### [WHAT THE TASK ASKS]
Copy out the material below, swapping "wallet address" for "account address" wherever it occurs and leaving everything else unchanged.

--- Start RECORDS FOR THIS EXERCISE ---

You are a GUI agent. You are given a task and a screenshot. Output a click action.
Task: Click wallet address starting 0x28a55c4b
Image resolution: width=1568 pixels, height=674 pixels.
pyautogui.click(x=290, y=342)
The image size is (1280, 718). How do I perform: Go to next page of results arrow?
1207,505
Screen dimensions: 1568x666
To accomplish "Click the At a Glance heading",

--- End RECORDS FOR THIS EXERCISE ---

### [SOLUTION FOR THIS PROBLEM]
You are a GUI agent. You are given a task and a screenshot. Output a click action.
Task: Click account address starting 0x28a55c4b
Image resolution: width=1568 pixels, height=674 pixels.
pyautogui.click(x=290, y=342)
The image size is (1280, 718). How do I perform: Go to next page of results arrow?
1207,505
Screen dimensions: 1568x666
To accomplish "Click the At a Glance heading",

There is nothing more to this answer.